Enfin, geslaagde Uitvaart, geslaagde koffiestop, net op tijd bij de kinesist om half vijf, en tegen zessen netjes met picknick in de rugby. En dan eindelijk tijd om eventjes adem te halen.

Rustige zaterdag

Donderdagvoormiddag ging de telefoon: Merel was beginnen overgeven, of ik haar niet kon komen ophalen.

Bart kon gelukkig overnemen in de namiddag, en dat was dat, dacht ik. Want meestal is zo’n buikgriepje een eendagsaffaire, en is ze de volgende dag weer helemaal in orde.

Helaas. Dat bleek dus niet het geval, want toen ze ’s morgens opstond, nam ze één hap van een boterham, en ging daarna terug naar de zetel. En het glas water dat ze daarna vroeg, was goed voor een impersonatie van ‘The Excorcist’. Helaas was ze net op mijn schoot gekropen, en mocht ik dus zowel de zetel, het parket, Merel als mezelf schoonmaken. Een goeie douche later voelde Merel zich duidelijk wat beter, maar nog echt niet in orde. Hmpf. Geen les dus voor mij.

Tegen ’s avonds voelde ze zich echt wel pakken beter, en dus gingen we picknicken. Ik lette er wel op dat het niet te ver en niet te lang was, en tegen kwart voor zeven waren we al in het clubhuis. Waar ze een soepje dronk, wat foto’s nam, gigantisch blozende kaken kreeg, en tegen half acht half lag te slapen op een paar stoelen.

Reden te meer om deze morgen Merel niet mee te sleuren richting Schaarbeek voor de rugbymatchen van de jongens: Bart was niet thuis, en om dan een paar uur in de kou te gaan staan met een half zieke kleine, nee bedankt. Ik gooide de jongens af op het clubhuis rond acht uur, en Wolf stond te glunderen: zijn eerste match van het jaar! Nog wel onder sterk voorbehoud en maximaal vijf minuten per keer op het plein – gelukkig zijn er onbeperkt spelerswissels bij de rugby – maar toch wel al match. En daarna mocht hij mee met Ian, Amy en vooral Stijn naar de rugbymatch België-Nederland in de Heizel, en dat vond hij minstens even leuk. Ik had hem gelukkig wel pijnstillers meegegeven, en dat was blijkbaar ook nodig.

Enfin, een en ander zorgde dus voor een heerlijk rustige voormiddag met enkel Merel, en in de namiddag er enkel nog een even rustige Kobe bij. En wat doet ne mens dan in een opwelling? Vanillewafeltjes bakken, en een stapeltje ervan inpakken als bedanking voor het meenemen naar de rugbymatch.

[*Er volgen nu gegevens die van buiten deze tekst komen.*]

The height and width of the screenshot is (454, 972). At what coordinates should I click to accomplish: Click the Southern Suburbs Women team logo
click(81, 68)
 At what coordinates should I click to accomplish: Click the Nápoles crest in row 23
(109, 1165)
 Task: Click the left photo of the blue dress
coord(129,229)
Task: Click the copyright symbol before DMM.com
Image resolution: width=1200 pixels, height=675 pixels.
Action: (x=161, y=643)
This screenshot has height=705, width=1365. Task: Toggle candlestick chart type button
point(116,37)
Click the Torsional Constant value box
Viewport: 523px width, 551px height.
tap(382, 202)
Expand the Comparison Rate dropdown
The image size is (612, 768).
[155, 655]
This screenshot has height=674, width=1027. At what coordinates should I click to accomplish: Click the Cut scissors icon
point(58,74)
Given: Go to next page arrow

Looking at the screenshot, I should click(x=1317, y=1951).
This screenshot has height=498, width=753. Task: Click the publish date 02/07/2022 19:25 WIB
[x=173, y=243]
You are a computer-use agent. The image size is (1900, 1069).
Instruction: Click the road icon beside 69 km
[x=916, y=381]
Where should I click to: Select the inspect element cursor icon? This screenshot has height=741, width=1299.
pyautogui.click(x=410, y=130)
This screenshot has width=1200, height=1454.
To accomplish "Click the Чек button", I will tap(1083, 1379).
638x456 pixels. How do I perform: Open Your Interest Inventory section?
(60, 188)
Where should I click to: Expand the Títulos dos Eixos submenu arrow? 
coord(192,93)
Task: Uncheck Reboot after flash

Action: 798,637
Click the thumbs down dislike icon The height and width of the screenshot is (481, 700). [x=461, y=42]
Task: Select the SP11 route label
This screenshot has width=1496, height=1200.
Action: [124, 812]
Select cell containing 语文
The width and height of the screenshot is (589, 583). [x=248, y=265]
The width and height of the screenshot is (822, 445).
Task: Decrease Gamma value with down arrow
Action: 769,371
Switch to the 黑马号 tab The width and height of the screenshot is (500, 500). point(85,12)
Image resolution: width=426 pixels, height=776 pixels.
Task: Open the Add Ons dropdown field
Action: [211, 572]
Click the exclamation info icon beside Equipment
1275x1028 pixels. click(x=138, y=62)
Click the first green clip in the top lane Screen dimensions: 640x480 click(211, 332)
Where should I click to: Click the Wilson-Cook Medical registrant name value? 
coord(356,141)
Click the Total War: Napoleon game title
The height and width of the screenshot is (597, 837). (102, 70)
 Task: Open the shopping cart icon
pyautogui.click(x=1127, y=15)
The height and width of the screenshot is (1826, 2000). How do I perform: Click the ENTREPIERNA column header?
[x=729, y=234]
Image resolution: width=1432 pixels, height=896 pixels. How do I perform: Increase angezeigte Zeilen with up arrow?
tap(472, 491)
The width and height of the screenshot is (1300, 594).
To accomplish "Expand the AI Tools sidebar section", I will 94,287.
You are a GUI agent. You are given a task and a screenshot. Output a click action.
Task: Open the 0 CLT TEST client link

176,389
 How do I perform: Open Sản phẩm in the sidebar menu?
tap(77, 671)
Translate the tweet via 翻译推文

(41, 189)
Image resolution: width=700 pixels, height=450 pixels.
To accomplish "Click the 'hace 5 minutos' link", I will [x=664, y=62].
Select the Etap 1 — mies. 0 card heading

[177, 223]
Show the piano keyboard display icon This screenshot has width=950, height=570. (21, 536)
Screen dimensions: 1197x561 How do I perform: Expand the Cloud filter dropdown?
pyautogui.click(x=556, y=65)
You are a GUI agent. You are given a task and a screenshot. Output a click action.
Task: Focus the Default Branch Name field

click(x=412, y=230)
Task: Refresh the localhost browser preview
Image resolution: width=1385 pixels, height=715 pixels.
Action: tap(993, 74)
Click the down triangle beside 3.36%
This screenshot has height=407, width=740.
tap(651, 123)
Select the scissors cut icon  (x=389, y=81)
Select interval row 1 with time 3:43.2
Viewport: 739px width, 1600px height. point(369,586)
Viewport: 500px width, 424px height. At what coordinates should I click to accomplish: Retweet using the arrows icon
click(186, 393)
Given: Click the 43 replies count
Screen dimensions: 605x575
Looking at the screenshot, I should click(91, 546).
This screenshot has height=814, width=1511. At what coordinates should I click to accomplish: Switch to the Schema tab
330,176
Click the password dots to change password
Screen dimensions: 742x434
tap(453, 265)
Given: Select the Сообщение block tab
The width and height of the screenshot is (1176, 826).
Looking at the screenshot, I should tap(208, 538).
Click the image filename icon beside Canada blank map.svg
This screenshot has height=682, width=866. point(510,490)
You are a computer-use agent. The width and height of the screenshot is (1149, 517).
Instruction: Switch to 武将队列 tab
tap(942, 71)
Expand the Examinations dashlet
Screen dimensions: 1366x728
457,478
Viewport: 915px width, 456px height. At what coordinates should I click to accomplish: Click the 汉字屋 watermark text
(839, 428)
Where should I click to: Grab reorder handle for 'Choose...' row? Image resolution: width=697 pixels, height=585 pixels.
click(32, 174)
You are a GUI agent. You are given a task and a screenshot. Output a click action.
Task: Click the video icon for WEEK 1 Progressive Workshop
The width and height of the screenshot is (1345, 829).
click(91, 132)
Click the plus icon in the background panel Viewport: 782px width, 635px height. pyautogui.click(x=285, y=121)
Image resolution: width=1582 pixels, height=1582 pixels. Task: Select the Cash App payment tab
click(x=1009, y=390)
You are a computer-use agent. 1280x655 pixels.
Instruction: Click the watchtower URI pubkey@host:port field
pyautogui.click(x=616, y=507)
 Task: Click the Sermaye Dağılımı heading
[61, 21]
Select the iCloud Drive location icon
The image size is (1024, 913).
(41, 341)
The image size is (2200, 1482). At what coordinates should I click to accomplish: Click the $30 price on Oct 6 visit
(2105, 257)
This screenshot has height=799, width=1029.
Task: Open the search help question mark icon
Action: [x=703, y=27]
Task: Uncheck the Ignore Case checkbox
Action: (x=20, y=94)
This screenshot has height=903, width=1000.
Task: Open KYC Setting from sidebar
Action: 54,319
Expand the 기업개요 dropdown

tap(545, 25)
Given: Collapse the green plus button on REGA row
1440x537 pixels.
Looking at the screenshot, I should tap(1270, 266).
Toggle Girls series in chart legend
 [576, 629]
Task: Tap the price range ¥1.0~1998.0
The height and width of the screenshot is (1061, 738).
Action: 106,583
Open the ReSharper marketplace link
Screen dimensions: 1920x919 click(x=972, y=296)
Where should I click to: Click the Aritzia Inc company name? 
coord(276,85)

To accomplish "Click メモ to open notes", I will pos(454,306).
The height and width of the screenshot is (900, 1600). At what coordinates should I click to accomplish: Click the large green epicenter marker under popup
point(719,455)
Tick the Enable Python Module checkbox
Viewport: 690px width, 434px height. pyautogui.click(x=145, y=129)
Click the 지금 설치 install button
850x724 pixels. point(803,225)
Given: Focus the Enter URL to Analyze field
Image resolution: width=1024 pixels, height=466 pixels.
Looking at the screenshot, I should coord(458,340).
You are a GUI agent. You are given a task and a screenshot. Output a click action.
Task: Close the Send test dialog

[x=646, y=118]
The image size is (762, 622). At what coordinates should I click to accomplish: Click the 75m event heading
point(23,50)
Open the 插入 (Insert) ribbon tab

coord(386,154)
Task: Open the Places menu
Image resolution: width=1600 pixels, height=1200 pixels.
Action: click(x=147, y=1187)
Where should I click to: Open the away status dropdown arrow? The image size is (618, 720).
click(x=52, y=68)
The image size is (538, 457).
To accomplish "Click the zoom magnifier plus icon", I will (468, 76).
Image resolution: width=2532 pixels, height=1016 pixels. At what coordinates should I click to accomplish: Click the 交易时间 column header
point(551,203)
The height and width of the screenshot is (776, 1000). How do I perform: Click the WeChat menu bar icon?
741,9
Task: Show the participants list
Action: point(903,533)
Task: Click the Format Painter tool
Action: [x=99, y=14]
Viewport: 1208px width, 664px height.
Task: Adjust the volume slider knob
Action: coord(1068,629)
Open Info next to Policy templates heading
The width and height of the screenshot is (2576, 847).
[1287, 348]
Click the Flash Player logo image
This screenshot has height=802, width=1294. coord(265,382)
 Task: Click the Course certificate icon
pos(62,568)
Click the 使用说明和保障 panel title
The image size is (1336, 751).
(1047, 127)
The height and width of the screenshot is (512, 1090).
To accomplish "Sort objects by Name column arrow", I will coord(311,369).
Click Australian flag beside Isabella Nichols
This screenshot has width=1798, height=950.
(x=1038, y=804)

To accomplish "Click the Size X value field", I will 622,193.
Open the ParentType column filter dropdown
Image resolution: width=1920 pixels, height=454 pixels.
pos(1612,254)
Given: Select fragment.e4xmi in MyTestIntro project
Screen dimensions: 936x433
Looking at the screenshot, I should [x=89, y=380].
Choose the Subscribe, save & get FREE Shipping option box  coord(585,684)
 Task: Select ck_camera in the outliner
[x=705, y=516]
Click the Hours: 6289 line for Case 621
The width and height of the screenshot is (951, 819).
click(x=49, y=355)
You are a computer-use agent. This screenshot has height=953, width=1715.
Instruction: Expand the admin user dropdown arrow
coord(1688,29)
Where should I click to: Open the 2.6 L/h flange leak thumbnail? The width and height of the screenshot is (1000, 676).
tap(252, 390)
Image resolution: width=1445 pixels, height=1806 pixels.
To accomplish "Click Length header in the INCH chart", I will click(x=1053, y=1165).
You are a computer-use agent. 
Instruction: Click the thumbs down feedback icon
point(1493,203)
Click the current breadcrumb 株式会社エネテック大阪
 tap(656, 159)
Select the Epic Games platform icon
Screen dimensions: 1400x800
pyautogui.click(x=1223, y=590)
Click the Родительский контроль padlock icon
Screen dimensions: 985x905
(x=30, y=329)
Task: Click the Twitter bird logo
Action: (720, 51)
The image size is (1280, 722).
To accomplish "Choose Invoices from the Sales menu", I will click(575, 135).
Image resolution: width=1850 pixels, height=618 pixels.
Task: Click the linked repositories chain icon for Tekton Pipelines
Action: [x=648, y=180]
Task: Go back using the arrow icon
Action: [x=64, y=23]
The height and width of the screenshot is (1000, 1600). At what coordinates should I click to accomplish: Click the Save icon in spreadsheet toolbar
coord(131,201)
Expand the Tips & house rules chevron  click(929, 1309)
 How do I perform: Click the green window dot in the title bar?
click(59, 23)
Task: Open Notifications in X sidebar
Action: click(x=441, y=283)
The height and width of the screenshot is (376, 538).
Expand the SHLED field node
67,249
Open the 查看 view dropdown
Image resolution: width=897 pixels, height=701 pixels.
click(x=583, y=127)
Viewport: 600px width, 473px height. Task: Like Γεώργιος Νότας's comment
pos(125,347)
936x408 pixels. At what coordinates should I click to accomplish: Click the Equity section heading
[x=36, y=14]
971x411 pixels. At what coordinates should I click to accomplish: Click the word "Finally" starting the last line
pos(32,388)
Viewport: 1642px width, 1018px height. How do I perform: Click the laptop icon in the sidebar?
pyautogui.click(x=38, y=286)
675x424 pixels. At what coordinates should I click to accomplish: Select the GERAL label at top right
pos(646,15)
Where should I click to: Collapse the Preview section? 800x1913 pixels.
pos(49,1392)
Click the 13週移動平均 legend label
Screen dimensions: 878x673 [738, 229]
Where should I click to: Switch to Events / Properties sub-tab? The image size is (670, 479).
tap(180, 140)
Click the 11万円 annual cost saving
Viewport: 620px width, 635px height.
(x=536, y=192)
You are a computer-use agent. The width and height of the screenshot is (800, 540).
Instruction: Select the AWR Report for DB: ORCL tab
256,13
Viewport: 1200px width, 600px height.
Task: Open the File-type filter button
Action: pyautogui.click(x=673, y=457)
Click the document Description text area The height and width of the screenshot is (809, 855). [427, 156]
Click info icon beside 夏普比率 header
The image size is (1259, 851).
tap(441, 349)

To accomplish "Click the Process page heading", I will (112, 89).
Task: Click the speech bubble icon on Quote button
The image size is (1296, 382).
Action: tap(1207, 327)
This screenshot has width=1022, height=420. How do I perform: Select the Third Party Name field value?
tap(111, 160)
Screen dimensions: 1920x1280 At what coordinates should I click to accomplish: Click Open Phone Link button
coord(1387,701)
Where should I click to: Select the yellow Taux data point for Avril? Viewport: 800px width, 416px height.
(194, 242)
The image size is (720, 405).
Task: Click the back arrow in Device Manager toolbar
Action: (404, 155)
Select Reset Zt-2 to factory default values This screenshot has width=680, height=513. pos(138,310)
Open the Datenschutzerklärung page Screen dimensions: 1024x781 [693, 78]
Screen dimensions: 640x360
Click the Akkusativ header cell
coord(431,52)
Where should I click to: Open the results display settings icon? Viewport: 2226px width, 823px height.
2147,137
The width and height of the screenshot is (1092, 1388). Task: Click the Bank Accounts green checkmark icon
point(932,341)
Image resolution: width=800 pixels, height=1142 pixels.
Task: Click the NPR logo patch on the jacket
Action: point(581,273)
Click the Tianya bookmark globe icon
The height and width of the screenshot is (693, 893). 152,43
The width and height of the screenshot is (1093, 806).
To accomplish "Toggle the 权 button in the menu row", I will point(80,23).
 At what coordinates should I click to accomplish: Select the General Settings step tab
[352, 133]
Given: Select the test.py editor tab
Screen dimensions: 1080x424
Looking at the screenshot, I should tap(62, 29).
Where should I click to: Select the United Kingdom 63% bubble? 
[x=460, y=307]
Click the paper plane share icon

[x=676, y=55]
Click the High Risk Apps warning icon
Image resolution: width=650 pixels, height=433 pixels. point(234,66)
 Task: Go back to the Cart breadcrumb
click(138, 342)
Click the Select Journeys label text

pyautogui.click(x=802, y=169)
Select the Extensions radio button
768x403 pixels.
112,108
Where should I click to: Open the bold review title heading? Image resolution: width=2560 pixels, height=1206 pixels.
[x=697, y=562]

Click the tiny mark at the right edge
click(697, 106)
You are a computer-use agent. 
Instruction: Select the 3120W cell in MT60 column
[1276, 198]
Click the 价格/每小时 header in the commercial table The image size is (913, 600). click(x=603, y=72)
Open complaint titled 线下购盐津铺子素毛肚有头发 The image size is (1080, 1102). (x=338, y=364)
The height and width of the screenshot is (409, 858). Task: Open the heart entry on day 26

Om kwart over zes ging ik Wolf oppikken, pikte thuis dan de rest van de familie op, en reed richting lagere school voor de Culinaire Wereldreis. Veel te veel wijze leuke kleine hapjes gegeten, en vooral ook heel enthousiaste kinderen moegespeeld in hun bed gestoken.

Fijne dag, en ik had vooral de rust eens nodig.

365 – 26 december 2015 – soksneeuwman

Op 16 december zette Bart het volgende op zijn Facebook:
“Eet voort! Kleedt u aan! Maar ik heb geen zin in boterhammen. Maakt uw boekentas! Ik moet vandaag een zak rijst en een witte kous meebrengen. Eet dan cornflakes! Ik vind mijn schoenen niet. Hier, rijst en een kous. Mag ik een liedje zingen voor u? Uw schoenen staan nog boven in de badkamer! Ik ben vergeten dat we vandaag gaan zwemmen. Ja schat, da’s een mooi liedje. Maak dan eerst uw zwemzak!
En eet voort!
Nooit een gebrek aan ambiance ’s ochtends ten huize De Waele.”